◆ Task A:
According to the text on Kennedy's secret Cuba initiative, who warned Kennedy that the effort could lead to impeachment?
◆ Task B:
Copy the stretch from "Those reading this" through "Archive web site." in the text on Kennedy's secret Cuba initiative, substituting "the Cuban leader" for "Fidel Castro".

===== Document extract

Those reading this week’s news about President Obama’s effort to open some level of diplomatic relations with Cuba won’t be seeing much – if any – mention of the fact that it is an effort actually begun over 50 years ago, by President John Kennedy.  During 1963 JFK had begun a highly secret dialog with Fidel Castro, in an effort which he hoped would restore basic relations and some level of trade in 1964.  The details of that effort are now well known, I describe them in SWHT and NEXUS and a great deal of the original source documents including phone calls are available at the National Security Archive web site.

The 1963 initiative actually began with an outreach by representatives of Fidel Castro.  Castro had become greatly disenchanted with the Soviet Union and had recently moved to suppress Soviet oriented Communists within his own regime. He used personal and media representatives to extend an offer for talks on restoring relations – in turn JFK made it clear that he would demand that Cuba stop its efforts to spawn new Communist movements in Latin America and make moves towards a more neutral position in international relations, cooling its military alliance with the Soviets.  In doing so, JFK demonstrated that he was one of the few politicians of the time who understood the impetus towards nationalism and the value of neutrality in third world nations and was prepared to take advantage of it to block further creation of Soviet client states.  Of course Kennedy faced huge political danger in such a move, RFK warned him it could lead to impeachment if Congress found out about it before a deal could be reached. However Castro responded in a very open fashion, taking nothing off the table in agreeing to negotiations.  It could have been a huge strategic gain for the United States, at a time when Communist expansion around the globe appeared to be increasingly successful.   Kennedy had the nerve to explore the possibilities, and by November, 1963 arrangements were being made for the first meetings between personal representatives – then came Dallas.

==========
===== Recorded information

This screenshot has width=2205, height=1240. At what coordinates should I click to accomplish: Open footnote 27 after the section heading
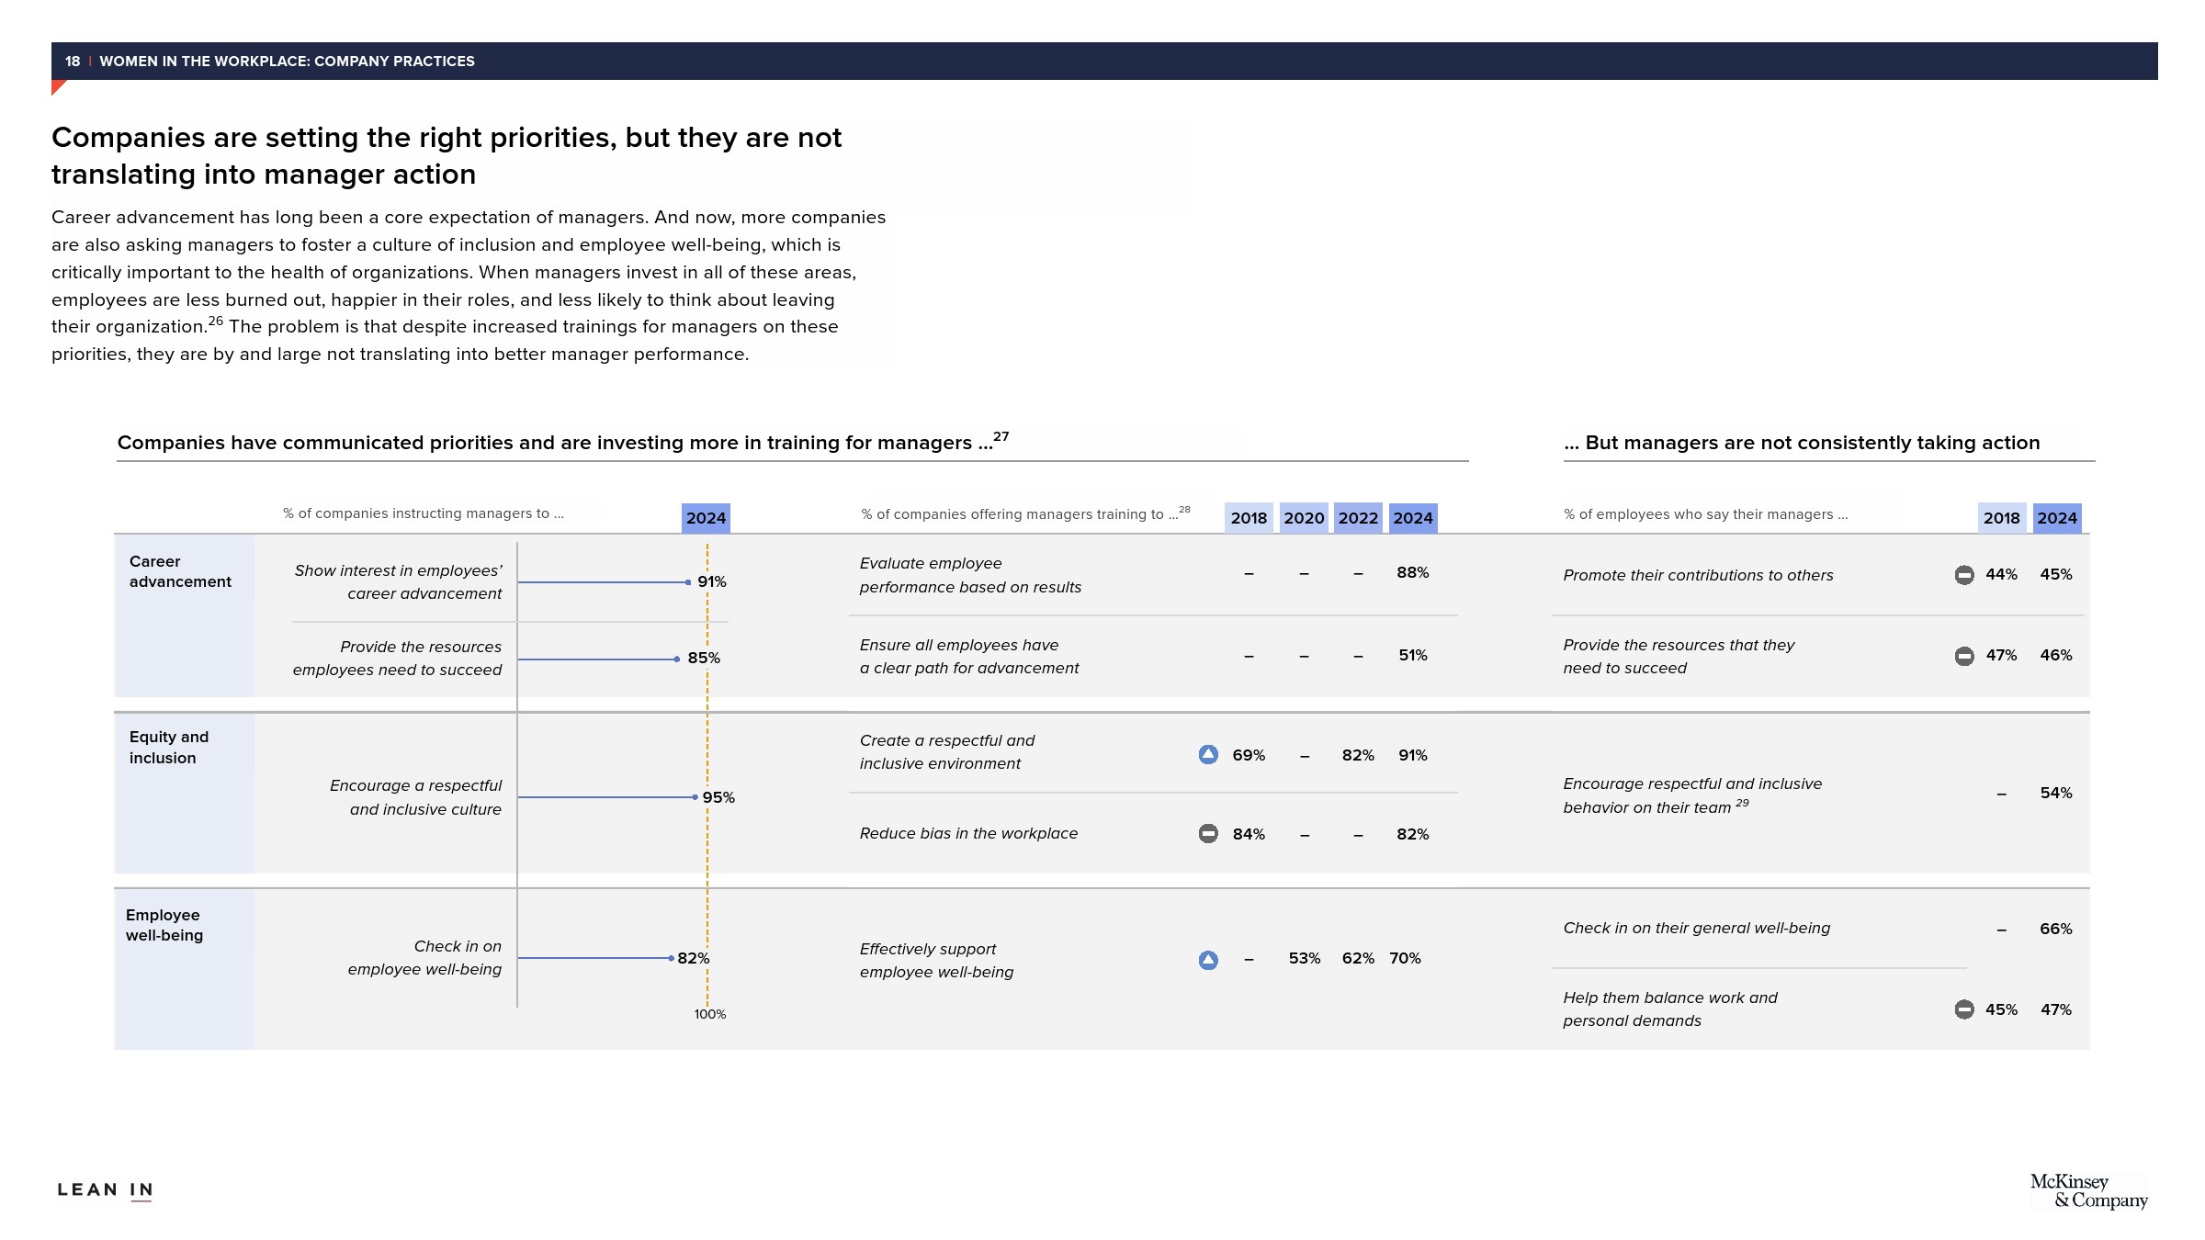(1001, 437)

==========

◆ Correct result A:
RFK

◆ Correct result B:
Those reading this week’s news about President Obama’s effort to open some level of diplomatic relations with Cuba won’t be seeing much – if any – mention of the fact that it is an effort actually begun over 50 years ago, by President John Kennedy.  During 1963 JFK had begun a highly secret dialog with the Cuban leader, in an effort which he hoped would restore basic relations and some level of trade in 1964.  The details of that effort are now well known, I describe them in SWHT and NEXUS and a great deal of the original source documents including phone calls are available at the National Security Archive web site.